__Problem__. In the interview with composer Yueh-Yun 'Sandy' Chen, who composed the music for the Studio Ghibli films she names as favorites?
** BEGIN Source extract **
Fans of LNGFRM are also fans of just about any media you can think of. We watch lots of movies, play lots of games, and don’t even get us started on all the great TV out there right now.
Every piece of media we consume is made better by its accompanying music, and when there isn’t any at all, we’re completely thrown off.
The good news is we’ve been spoiled for many years now with excellent soundtracks and scores.
We’ve talked about our favorite romantic soundtracks as well as our undying love for Trent Reznor and his wacky minimalist music of doom. Some of our favorite Pixar movies have been graced with magical scores from Michael Giacchino, and Mica Levi crafted one of our favorite horror soundtracks of all time.
But sadly, we know very little about what it takes to create music that makes all of that media more memorable, so we asked around and got in touch with a professional composer who has created scores for movies, video games, and television: Yueh-Yun ‘Sandy’ Chen.
Chen is a highly experienced composer who has worked on projects like ‘Una Vida, Una Cena’ (‘One Life, One Dinner’) for Amazon Prime Video and several solo albums that focus on wellness and focus.
Below you’ll find our full interview with Chen. We hope you learn something new about what it’s like to be a career composer.
Before attending Berklee, had you known for a long time that you wanted to be a film score composer?
Chen: I didn’t know there was a career as a “film composer” until I decided to pursue my music dream, which was one year before I attended Berklee. But I had known for a long time that I was deeply attracted to music, especially film music, in particular from Studio Ghibli, Disney, and DreamWorks movies. My older brother and I would collect CDs from those movies and listen to them again and again. Since I learned piano when I was little, I would also transcribe the melodies and harmonies from soundtracks and try to play them on piano.
Some of my favorites animated movies are from Studio Ghibli by the director Hayao Miyazaki, such as “Castle in The Sky”, “Porco Rosso”, and “Princess Mononoke”. Through watching these movies, I also came to love their music and started to learn that they were all composed by the same composer, Joe Hisaishi, who is one of the composers that I respect and admire a lot. I was inspired by that music, and sometimes I would think how wonderful it would be if I could write inspiring music just like Joe Hisaishi.
** END Source extract **
** BEGIN Dataset records **
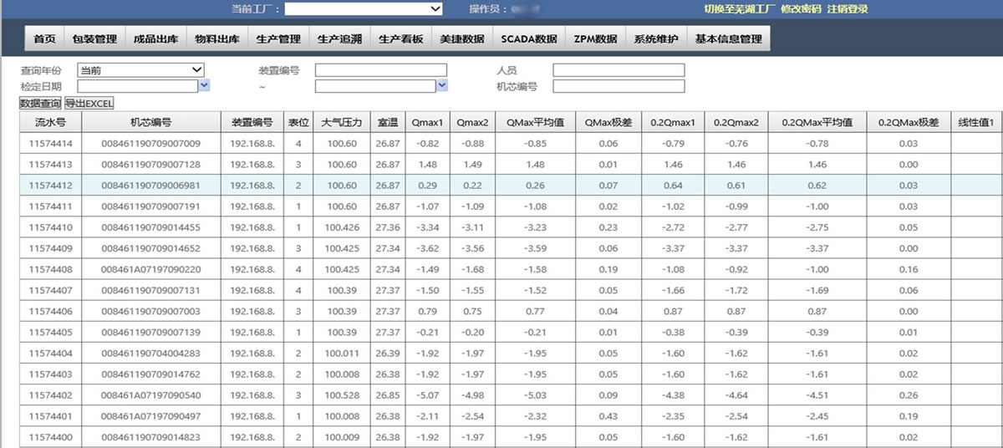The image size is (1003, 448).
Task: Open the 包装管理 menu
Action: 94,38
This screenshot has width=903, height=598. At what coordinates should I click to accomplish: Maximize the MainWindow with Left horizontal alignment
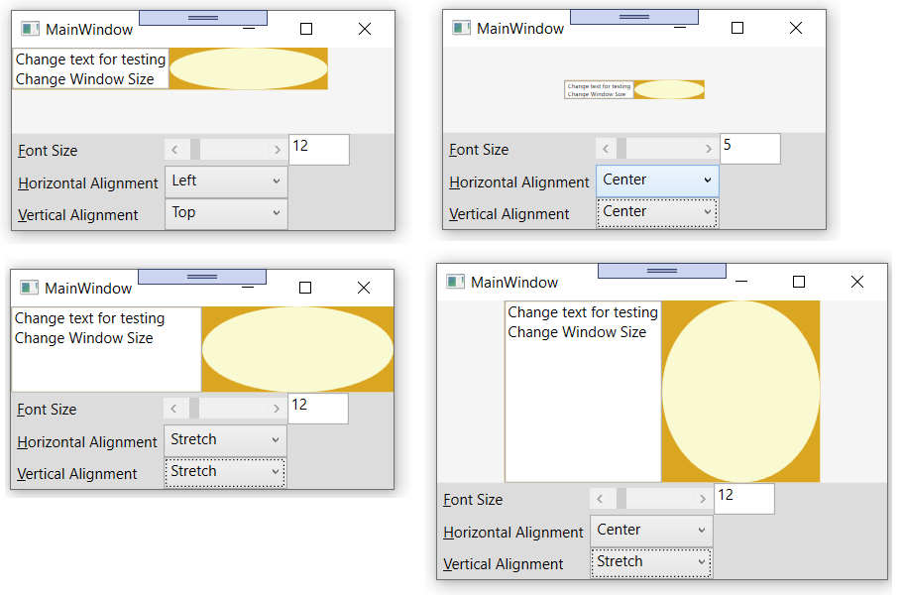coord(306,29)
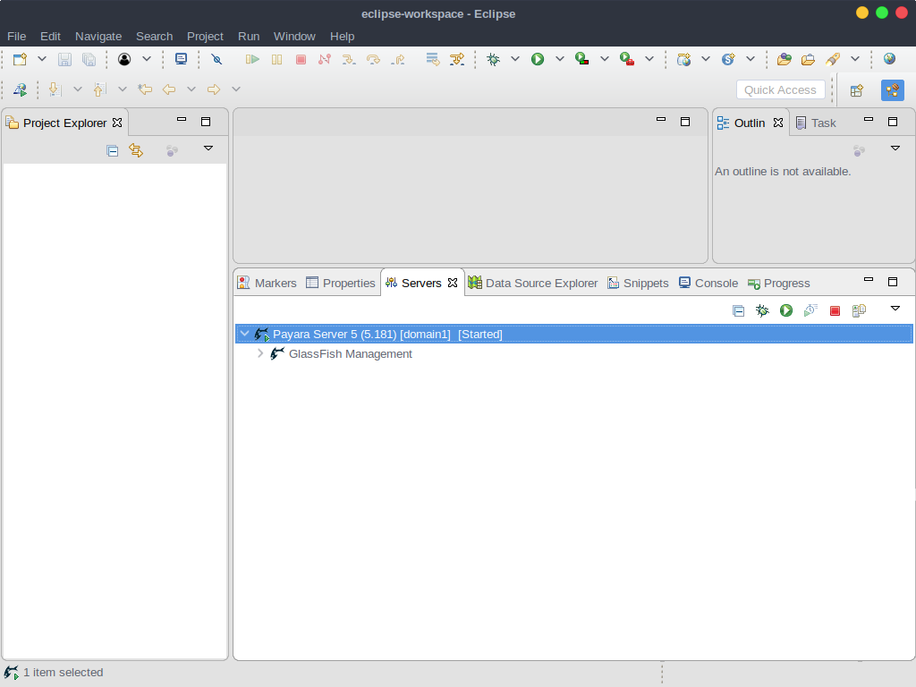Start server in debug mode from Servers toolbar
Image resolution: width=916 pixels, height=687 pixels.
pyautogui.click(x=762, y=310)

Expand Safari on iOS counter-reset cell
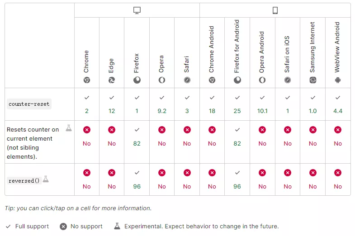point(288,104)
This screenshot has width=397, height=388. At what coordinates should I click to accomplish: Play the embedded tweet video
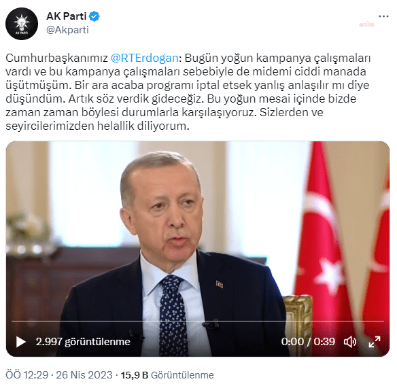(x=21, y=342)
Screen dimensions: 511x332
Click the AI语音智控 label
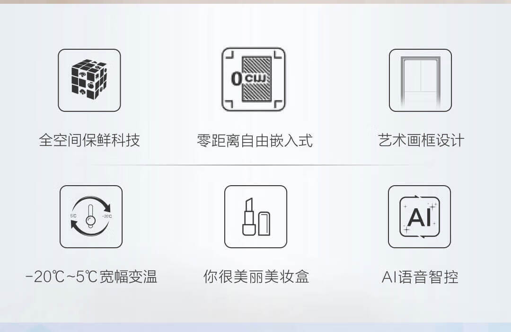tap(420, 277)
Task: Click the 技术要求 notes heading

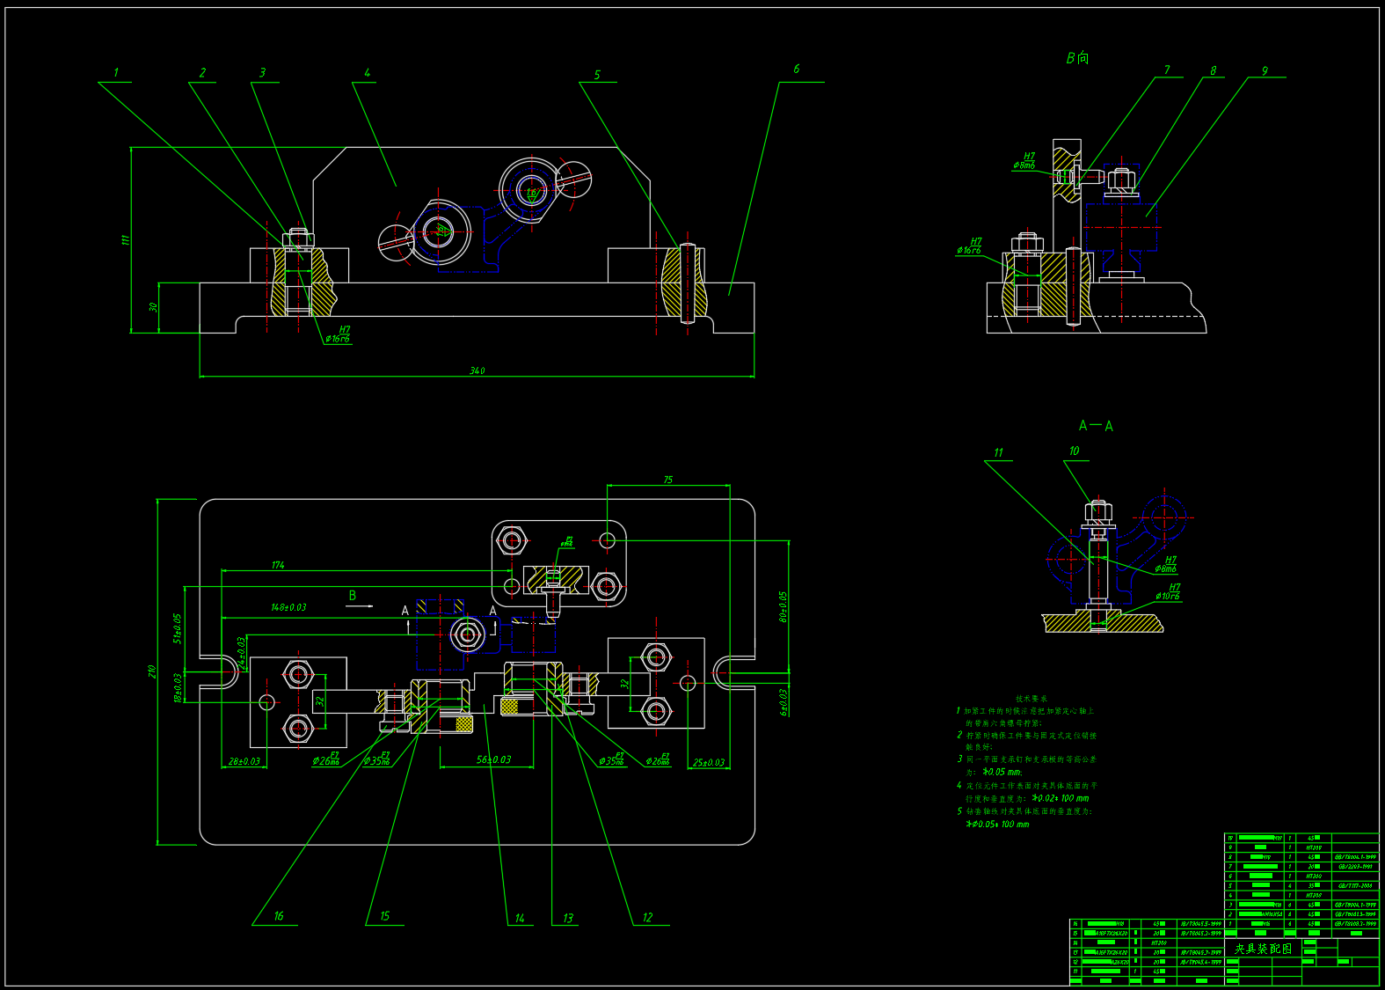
** END Dataset records **
__Answer for the task__. Joe Hisaishi